Dynamic time warping (DTW) is an essential method for measuring resemblance between two temporal sequences which may vary in time [26]. For example, similarities in consecutive patterns might be identified using DTW, even if single person was running faster than the other one, or if there were accelerations and decelerations through the path of a scrutiny. DTW has been efficient to temporal sequences of video, which can be turned into a linear sequence and analyzed with DTW. Figure 9 shows the time association of two time-dependent sequences.

The theory of DTW is to measure two (time-dependent) sequences $x: = \left( {x_{1} ,x_{2} , \ldots ,x_{n} } \right)$ of length $N \in {\text{N}}$ and $Y: = \left( {y_{1} ,y_{2} \ldots ,y_{m} } \right)$ of length $M \in N$. These sequences possibly will be distinct signals (time series), feature sequences sampled at equidistant points in time, and the feature space is denoted by $F$. Then $x_{n} ,y_{m} \in F$ for $n \in \left[ {1:N} \right]$ and $m \in \left[ {1:m} \right]$. To evaluate two diverse feature vectors $x,y \in F$, one desires a partial cost measure, sometimes also referred to as local distance measure, which is defined as a function

$$C:F \times F \to R \ge 0$$

(13)

6 Emotion Dataset

Emotion dataset (University of York) is a publicly available dataset [25], containing four different emotions (happy, angry, fear, and sad) performed by 25 actors. The sequences were taken over static (black) background with the frame size of 1920 × 1080 pixels at a rate of 25 fps. For each emotion, actors are performed five different actions: walking, jumping, box picking, box dropping, and sitting, having an approximate length of 15 s of video. In this work, three emotions (happy, angry, and fear) and three actions (walking, jumping, and sitting) of 10 persons (male and female) are used for experimental purpose. Table 2 shows the properties of emotion recognition dataset.
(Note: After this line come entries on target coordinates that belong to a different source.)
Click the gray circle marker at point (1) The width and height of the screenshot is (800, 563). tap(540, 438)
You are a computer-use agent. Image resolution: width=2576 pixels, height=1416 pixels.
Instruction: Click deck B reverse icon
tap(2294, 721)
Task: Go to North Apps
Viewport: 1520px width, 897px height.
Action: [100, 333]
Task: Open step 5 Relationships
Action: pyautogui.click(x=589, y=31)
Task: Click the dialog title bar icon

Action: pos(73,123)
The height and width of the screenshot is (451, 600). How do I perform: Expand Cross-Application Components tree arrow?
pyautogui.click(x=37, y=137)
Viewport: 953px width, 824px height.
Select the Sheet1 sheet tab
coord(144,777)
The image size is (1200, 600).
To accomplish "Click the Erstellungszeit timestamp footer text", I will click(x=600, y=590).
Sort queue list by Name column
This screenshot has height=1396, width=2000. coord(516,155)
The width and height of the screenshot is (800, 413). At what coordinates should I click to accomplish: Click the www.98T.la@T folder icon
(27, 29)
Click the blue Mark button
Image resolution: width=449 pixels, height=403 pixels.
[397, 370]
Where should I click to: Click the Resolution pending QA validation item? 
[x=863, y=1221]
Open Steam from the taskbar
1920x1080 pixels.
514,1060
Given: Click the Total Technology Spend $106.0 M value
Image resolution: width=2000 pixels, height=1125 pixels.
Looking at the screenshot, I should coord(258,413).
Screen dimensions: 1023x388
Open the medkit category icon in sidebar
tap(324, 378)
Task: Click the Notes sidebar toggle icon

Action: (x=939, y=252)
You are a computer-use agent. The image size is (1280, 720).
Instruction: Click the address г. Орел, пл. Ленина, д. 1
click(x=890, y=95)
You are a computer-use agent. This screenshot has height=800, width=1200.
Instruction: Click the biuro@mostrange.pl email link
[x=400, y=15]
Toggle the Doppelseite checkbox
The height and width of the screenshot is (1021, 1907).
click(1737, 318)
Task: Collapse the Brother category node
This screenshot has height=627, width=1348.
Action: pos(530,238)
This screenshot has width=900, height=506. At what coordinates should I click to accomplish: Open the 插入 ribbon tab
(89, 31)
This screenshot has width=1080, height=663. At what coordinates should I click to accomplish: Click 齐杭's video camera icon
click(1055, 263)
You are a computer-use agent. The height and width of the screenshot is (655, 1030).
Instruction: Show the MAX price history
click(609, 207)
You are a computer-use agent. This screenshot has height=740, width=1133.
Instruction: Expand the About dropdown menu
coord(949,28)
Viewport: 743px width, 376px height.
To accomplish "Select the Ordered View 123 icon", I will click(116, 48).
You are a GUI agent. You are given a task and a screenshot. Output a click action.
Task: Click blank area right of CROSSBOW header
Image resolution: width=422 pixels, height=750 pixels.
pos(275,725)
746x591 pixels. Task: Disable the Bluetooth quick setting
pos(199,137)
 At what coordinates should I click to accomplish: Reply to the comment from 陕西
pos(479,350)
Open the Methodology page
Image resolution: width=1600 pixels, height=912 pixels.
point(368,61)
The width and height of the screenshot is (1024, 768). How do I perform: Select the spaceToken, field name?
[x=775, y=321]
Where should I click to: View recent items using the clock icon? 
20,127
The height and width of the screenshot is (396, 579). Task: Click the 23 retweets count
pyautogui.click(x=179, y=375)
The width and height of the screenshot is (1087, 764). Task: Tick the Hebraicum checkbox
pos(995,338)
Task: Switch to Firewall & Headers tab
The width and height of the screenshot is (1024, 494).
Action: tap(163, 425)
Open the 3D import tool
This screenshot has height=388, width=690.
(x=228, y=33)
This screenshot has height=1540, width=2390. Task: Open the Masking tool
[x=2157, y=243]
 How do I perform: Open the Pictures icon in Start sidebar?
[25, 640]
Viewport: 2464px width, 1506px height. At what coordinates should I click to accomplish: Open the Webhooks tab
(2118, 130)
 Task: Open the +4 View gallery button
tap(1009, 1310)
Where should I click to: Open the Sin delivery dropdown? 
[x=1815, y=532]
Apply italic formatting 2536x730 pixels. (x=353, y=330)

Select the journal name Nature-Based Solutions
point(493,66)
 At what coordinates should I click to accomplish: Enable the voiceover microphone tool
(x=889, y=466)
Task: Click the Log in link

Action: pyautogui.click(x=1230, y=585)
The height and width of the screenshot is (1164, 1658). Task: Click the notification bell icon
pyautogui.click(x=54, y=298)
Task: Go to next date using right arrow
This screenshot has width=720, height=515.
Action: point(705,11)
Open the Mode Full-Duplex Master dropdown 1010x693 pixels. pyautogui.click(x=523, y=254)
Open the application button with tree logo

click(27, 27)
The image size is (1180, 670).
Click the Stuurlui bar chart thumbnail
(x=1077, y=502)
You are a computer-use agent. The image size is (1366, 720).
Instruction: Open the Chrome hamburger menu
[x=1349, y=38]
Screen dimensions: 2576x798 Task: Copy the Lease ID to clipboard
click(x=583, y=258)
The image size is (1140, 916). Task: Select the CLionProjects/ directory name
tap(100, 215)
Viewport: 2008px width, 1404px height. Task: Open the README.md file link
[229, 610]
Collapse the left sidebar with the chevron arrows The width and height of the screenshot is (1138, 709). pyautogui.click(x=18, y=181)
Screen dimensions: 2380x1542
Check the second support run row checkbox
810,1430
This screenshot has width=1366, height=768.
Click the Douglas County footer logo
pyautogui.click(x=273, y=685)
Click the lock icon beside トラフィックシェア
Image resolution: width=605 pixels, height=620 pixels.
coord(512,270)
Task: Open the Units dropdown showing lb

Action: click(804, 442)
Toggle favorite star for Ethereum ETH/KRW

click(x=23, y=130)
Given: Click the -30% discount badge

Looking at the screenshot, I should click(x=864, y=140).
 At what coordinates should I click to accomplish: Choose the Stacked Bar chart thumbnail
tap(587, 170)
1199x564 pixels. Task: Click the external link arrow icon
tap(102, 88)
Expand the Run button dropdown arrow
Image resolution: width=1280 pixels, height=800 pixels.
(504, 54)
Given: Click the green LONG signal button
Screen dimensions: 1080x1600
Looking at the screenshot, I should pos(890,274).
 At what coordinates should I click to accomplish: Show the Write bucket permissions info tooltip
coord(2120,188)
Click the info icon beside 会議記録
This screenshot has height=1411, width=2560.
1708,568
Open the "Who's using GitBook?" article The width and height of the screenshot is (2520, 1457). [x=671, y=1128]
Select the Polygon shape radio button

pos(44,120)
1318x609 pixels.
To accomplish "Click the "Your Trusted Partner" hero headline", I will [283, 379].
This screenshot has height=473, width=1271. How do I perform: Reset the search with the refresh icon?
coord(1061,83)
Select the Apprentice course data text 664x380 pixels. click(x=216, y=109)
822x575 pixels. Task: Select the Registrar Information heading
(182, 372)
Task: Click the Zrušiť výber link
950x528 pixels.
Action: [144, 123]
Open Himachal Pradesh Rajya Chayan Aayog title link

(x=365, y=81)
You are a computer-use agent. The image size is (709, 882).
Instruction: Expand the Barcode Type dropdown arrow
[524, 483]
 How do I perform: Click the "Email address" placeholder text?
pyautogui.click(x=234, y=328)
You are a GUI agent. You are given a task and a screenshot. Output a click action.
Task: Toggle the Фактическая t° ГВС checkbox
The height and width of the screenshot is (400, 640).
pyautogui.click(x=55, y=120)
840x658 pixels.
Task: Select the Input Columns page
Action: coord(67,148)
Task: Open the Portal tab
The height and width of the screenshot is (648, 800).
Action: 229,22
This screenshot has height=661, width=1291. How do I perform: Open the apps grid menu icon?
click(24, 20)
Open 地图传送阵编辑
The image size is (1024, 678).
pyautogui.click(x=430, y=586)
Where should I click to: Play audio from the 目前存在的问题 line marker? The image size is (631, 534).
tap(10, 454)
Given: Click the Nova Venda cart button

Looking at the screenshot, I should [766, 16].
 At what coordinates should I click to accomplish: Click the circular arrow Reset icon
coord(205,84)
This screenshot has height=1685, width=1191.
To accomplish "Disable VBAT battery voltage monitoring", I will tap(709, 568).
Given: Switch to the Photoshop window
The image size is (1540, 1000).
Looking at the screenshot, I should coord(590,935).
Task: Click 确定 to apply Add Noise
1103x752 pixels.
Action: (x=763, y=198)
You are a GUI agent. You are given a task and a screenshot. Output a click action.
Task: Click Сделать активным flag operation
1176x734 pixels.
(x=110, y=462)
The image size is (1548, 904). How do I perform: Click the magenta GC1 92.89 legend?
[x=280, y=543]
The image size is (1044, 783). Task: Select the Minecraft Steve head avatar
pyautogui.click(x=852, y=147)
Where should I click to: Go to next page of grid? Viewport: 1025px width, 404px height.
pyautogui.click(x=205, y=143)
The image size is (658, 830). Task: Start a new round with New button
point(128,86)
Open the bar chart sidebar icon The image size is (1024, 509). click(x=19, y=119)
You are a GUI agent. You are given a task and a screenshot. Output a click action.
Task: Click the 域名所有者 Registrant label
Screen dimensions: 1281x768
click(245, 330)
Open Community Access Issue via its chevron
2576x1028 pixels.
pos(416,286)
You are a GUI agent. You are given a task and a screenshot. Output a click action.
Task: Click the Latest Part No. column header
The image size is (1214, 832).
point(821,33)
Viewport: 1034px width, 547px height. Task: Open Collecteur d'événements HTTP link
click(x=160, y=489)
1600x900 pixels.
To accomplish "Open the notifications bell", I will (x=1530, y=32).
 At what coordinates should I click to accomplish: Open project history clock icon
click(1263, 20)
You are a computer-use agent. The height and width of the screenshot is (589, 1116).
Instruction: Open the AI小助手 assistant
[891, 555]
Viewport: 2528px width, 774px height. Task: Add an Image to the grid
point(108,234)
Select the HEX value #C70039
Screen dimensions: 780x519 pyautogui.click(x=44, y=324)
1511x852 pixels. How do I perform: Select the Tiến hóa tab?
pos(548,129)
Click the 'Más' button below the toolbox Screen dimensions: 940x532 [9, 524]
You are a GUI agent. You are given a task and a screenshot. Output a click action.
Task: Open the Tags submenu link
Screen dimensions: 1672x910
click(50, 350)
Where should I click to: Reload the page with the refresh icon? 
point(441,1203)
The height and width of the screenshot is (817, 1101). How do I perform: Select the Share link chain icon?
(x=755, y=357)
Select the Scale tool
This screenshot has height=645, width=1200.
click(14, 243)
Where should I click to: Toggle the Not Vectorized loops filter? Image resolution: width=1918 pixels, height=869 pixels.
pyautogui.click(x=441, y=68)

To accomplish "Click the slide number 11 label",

Table 2 Properties of 10 subjects in emotion recognition dataset

Full size table

In Figure 10, first row shows the walking action recognition with three different emotions, happy, angry, and fearful. Second row shows the sitting action recognition with three different emotions, happy, angry, and fearful, and the third row shows jumping with three different emotions, happy, angry, and fearful. For each approximate length of 15 s of video obtained, 90 data records are considered for experimental purpose. In this work, 10 persons are taken randomly from emotion dataset for evaluation. The samples are divided into training set of 5 persons and testing set of 5 persons.

7 Performance Measure

Table 3 illustrates a confusion matrix for a human emotion recognition problem having true positive, false positive, true negative, and false negative class values. If the classifier predicts correct response of class at each instance, it is counted as “success,” if not, it is an “error.” The overall performance of the classifier is obtained by error rate, which is a proportion of the errors made over the whole set of instances. From the confusion matrix, it is possible to extract a statistical metrics (recall, precision, F-measure, and accuracy) for measuring the performance of classification systems and is defined as follows:

Table 3 Confusion matrix

Full size table

Recall (R) or sensitivity is a ratio between correctly labeled instances and total instances in the class. It has an ability to measure the prediction model and is also called as true positive rate. It is defined by:

$${\text{Recall}}\;({\text{R}}) = \frac{\text{TP}}{{{\text{TP}} + {\text{FN}}}}$$

(14)

where TP and FN are the numbers of true positive and false negative predictions for the particular class. TP + FN is the total number of test examples of the particular class.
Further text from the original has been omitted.